Buy American?
We hear the slogan in all times, but when the economy is weak
we hear "buy American" more often. This can mean either
that we choose as individuals to buy things made in our country
or that governments should encourage this with regulations and
laws. At first glance it seems like a good idea to many people.
If we buy more of what we produce we will preserve jobs here.
That's the theory.
The reality is that this thinking is based on cultural biases
against "outsiders" and economic ignorance. If you
take it to the extreme the economic flaws in the theory become
evident. In fact, some states do take this to the state level,
with campaigns encouraging residents to buy products made in
the state. Now imagine the most extreme application of this idea.
What if you were living in a Charlevoix, Michigan, and you decided
to only buy locally made products?
Of course you cannot live on cherries, apples and golf courses
alone. Immediately you would notice that life is much poorer
without toilet paper, orange juice, cars and all the other things
that are not locally produced. Most people would make an exception
for things that could not be obtained from the area. In other
words they would buy locally if they could. But is this really
any different in the end?
For example, suppose you can buy a kitchen table that a local
craftsman makes. But instead of the $200 you might have spent
for a table made in Malaysia, you have to pay $700. Naturally,
the most common reasons people would buy anything from another
country is because those things are either better, cheaper or
both, so buying locally will often mean buying lower quality
or paying more or both. But it will help save jobs, right?
Not necessarily. Clearly it can help save specific jobs. After
all, a government could simply make it a law that we all have
to buy a new car every three years and that would make auto workers
pretty secure, right? But will it help preserve the total number
of jobs out there? No.
You just spent $500 extra for a table. That means you have
$500 less to spend eating out, buying new carpet, or getting
the kids teeth cleaned. Multiply that by the others who pay extra
for kitchen tables and there are fewer jobs restaurant workers,
carpet salesmen and dental hygienists. In fact, multiply the
effect by all the things you will pay extra for and you can see
that this policy can cost jobs as much as it saves them. More,
in fact.
One of the big reasons the Great Depression was so bad was
that the countries around the world (including the United States)
enacted protectionist laws to make it more difficult to buy foreign
products.

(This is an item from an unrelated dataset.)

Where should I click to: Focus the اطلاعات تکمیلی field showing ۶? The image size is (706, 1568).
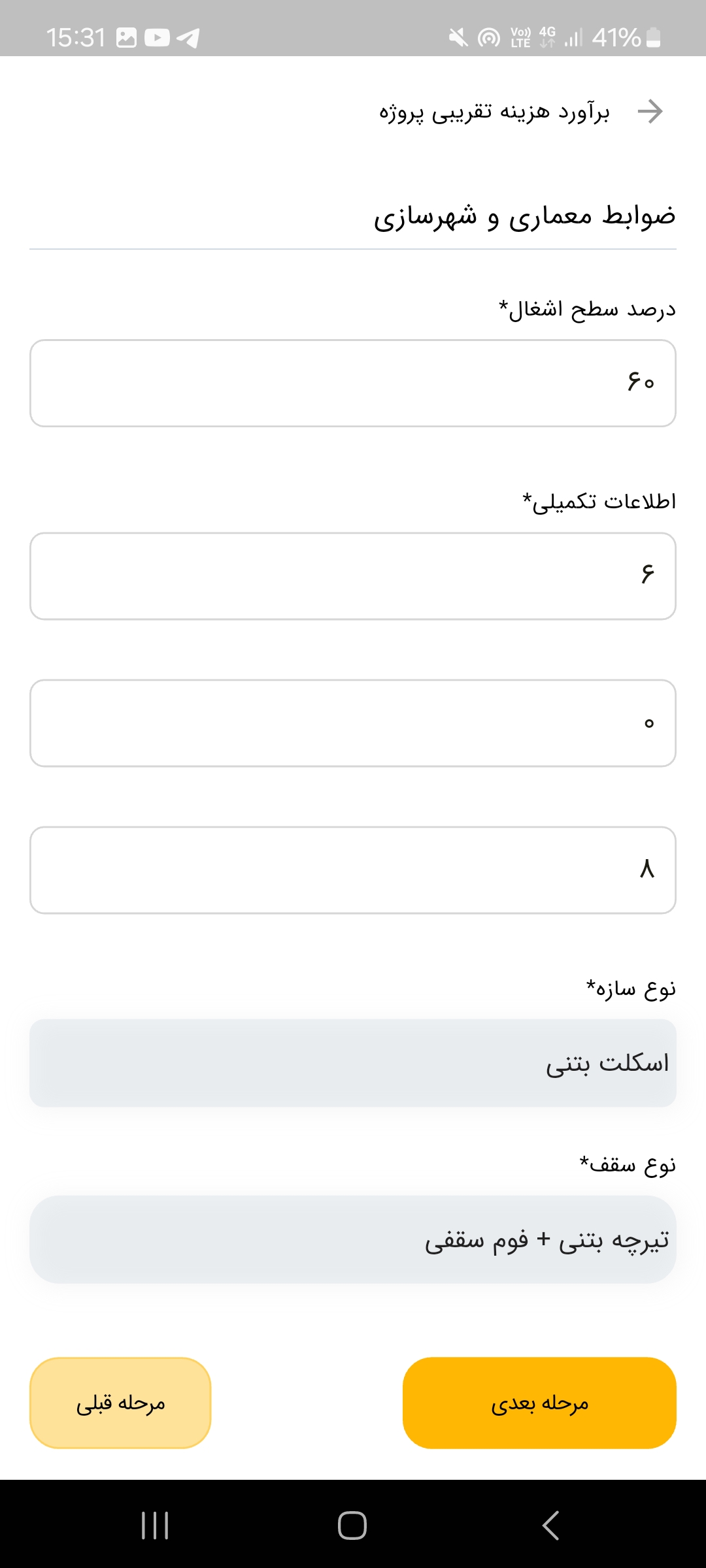pyautogui.click(x=353, y=576)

That hurt everyone in the end. If you stop buying from
those who do things most efficiently (oranges from Florida, electronics
from Japan, clothes from India, and financial products from the
U.S.), the productivity of the whole world declines. It is difficult
to imagine how that makes us better off.
The Moral Argument
In addition to the proven harm caused by isolationist economic
policies, there is another issue here. People assume that they
have some special obligation to protect jobs here, but why? Workers
in other countries are not less valuable as humans than we are.
If I decide to pay more for a blanket made here instead of
one made in India, for example, and enough of us do the same,
we may save a textile worker's job. Meanwhile, a textile worker
in India loses his job, and might face true hunger since wages
are low there and there are few programs to help the unemployed.
If I bought that blanket from India and so textile workers here
lose their jobs, they'll get unemployment compensation - enough
to live far better than most Indian workers live even when working.
Then they'll find new jobs - an easier prospect here than there.
What won't happen is true hunger. There are too many ways to
make a living or get help here compared to there.
Any moral argument for protecting "our" workers
then, don't make sense unless you consider a higher standard
of living for workers in a specific industry here to be more
important than the actual survival of others elsewhere. Now,
I tend to care for the people closest to me, and maybe feel more
inclined to help them, but I don't know auto workers in Detroit,
nor textile workers in the Northeast, so why should I actually
favor them over foreign workers? Are they somehow more valuable
humans just because they live in the same political boundaries
as myself? I don't think so.
And don't forget that even though a textile worker's job is
lost here, the money saved by all who bought those cheap blankets
is available to be spent or invested, creating more jobs in other
areas. There is no net job loss from free trade among the peoples
of the world - just the opposite. So there is really no reason
to buy American or have laws encouraging this.